_AIM OF THE TASK:_ All of the entries are to be repeated exactly, with no pictures included.

_RECORDS FOR THIS EXERCISE:_
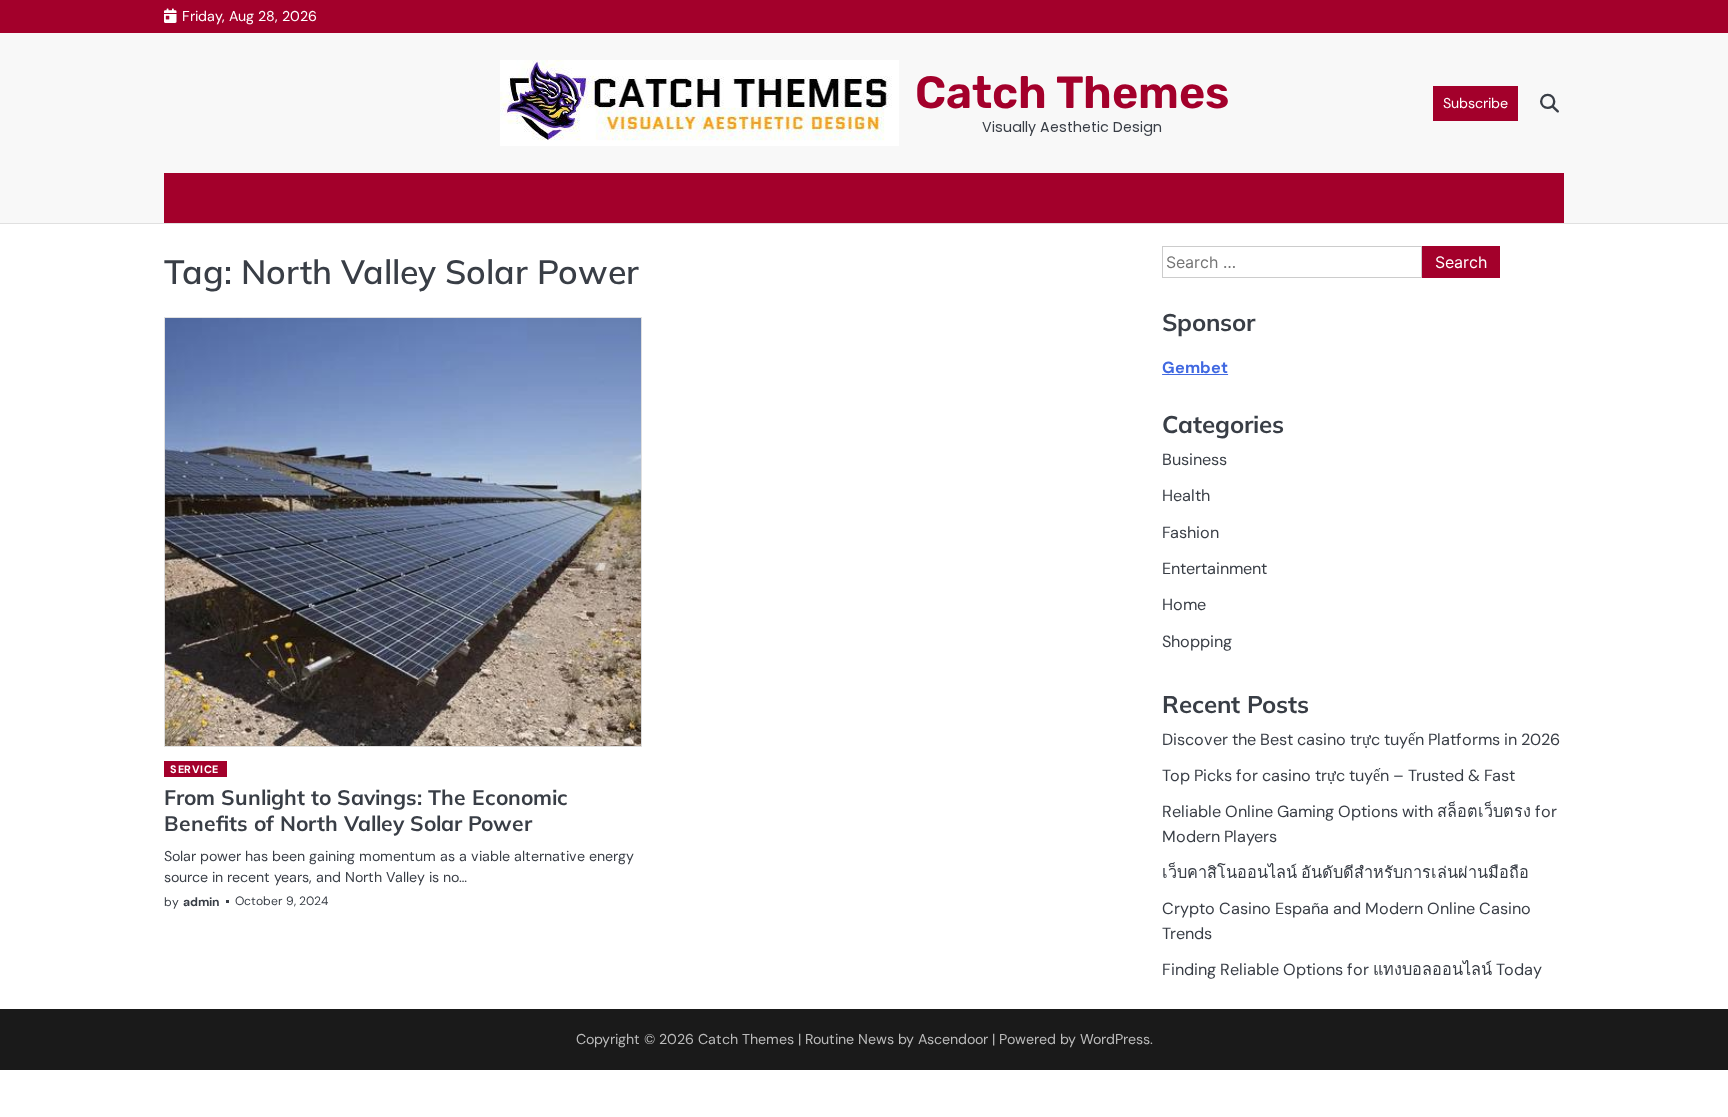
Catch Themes (1072, 92)
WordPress (1115, 1039)
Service (194, 769)
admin (201, 902)
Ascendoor (953, 1039)
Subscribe (1475, 103)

_RESPONSE AREA:_
Catch Themes (1072, 92)
WordPress (1115, 1039)
Service (194, 769)
admin (201, 902)
Ascendoor (953, 1039)
Subscribe (1475, 103)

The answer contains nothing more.